Back EMF Diode On A Strike

I have a situation where I have to wire two different strikes in parallel and my manufacturer recommends I add a back EMF diode.

I have used them before, but I used to remember my techs saying they used to just make them in their trucks or on site with a bit of heat shrink, and a diode and a resistor.

I am not as savy and was looking to purchase them made up, but seeing the prices on them makes me want to reconsider busting out the soldering iron and the heat shrink, but not sure what parts I need or how to wire them.

My distributor recommended the HES Smart Pac at $37.00 a piece, which is a little pricy. What are the other options my fellow access control folks are using?


This is a good question, and I will be following answers too.

A similar situation/application is using Metal Oxide Varistors (mfg example) instead of diodes, although the damage prevention function is similar.

I have heard of using MOV instead of Diodes, and was under the impression Diodes were for strikes, and MOV's were for magnets.

Some manufacturers distinguish between AC = MOVs, DC = diodes.

I do know that using diodes even with DC maglocks can be an issue, causing slow releases though.

Why don't you just use a simple diode? just place it across the leads as shown in the picture.

Could cause a sticky door without a resistor, no?

No,

sticky door syndrome only exists with maglocks.

The idea behind this diode is so that when power is cut from the lock the return voltage has where to go. (Through the diode, and then back through the lock) the power dissipates is milliseconds, so the door won't stay unlocked.

Even if using Failsafe (energized when locked) strike?

At some point the lock has to be de-energized, whether that locks it or unlocks it. The collapsing magnetic field around the coil generates a voltage in the circuit that can damage upstream equipment. The diode essentially "shorts" that path.

A diode is not suitable for an AC strike, which is where you'd NEED to use an MOV.

The diode essentially "shorts" that path.

True, but I wasn't arguing against the diode, I was talking about also using a resistor so that the current sent back thru the solenoid was not enough to momentarily cause the keeper to stick in a DC fail-safe installation.
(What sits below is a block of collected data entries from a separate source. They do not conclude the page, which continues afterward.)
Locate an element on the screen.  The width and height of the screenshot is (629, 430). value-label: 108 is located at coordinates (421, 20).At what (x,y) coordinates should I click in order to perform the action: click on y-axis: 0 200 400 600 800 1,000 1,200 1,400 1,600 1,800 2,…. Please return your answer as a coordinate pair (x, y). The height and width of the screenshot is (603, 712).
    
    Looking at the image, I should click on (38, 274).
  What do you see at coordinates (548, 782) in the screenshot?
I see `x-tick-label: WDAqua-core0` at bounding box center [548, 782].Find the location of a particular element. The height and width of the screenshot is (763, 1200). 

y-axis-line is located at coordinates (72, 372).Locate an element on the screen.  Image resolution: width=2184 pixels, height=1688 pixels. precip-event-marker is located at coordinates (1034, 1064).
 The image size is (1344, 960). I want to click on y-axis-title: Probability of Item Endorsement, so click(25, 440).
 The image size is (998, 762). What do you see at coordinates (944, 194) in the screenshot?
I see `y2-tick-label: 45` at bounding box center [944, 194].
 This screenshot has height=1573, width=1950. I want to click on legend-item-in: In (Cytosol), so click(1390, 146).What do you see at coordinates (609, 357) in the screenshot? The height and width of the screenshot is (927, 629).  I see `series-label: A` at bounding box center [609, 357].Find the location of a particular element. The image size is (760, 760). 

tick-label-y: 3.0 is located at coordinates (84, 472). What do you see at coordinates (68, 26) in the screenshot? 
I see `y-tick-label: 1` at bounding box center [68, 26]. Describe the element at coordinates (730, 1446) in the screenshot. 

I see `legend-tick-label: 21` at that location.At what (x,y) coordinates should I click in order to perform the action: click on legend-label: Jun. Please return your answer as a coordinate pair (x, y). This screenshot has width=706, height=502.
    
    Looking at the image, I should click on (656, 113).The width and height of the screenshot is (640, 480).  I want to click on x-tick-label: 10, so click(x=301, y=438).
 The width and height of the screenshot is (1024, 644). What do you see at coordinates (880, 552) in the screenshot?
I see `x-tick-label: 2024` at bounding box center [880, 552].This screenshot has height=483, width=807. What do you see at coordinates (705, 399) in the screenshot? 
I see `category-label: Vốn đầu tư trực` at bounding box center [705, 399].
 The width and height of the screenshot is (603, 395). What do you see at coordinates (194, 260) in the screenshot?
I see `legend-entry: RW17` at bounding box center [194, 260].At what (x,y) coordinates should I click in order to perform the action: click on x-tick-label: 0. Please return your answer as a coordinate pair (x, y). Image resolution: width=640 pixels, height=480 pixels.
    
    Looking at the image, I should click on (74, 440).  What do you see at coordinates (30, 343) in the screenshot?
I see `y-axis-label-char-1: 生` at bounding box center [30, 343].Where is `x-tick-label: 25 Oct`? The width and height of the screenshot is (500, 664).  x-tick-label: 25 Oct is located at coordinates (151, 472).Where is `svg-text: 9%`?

I just learned about back EMF and MOVs or diodes in the spring access control course. I have a site with a bunch of RCI 8310 maglocks installed on Keyscan 8500 door controllers. Looks like they supply MOV surge protection with the unit though I don't recall the installer wiring them separately so I think it must be internal to the unit. Does anyone wire these on door strikes?

Are you using relay boards with the 8500 controllers?

It does indeed look like the RCI8310 has an internal MOV, so the immediate need is taken care of, although it is not clear how that component is replaced in the field:

For Back EMF in low voltage

DC electric strike applications, a

1N4007 (1A, 1000V) diode will suffice.

You can buy these at a Radio Shack-type store or online through a typical electronic parts supplier. They are very inexpensive ... usually get 20 or more pcs. for under $10.00

Install with the striped end to the + side of the lock connection.

You can get 200 for $10

http://www.mouser.com/ProductDetail/Fairchild-Semiconductor/1N4007/?qs=ZbYWOjW8mGpDHeErRxax7Q%3D%3D

A lot of this talks about strikes. What about mag locks?

 

We have a site we took over with all mag locks, and they are getting random hold opens on their Doorking system. DK thinks its the back feed from the locks. The previous installer put MOV's in the power supply box. I heard protection devices should be placed at the lock, and thought MOV's were for AC, and diodes were for DC.

 

Now I read diodes may slow mag locks down... How do we keep a DC mag lock from causing issues with a control panel?

Make sure you are not using the bond sensor as the door contact.  ;-\

Reminds of those time delay re-lock Dorma Door POS ML.

Maglocks should get them too.  See this tech bulletin from DSX for one example.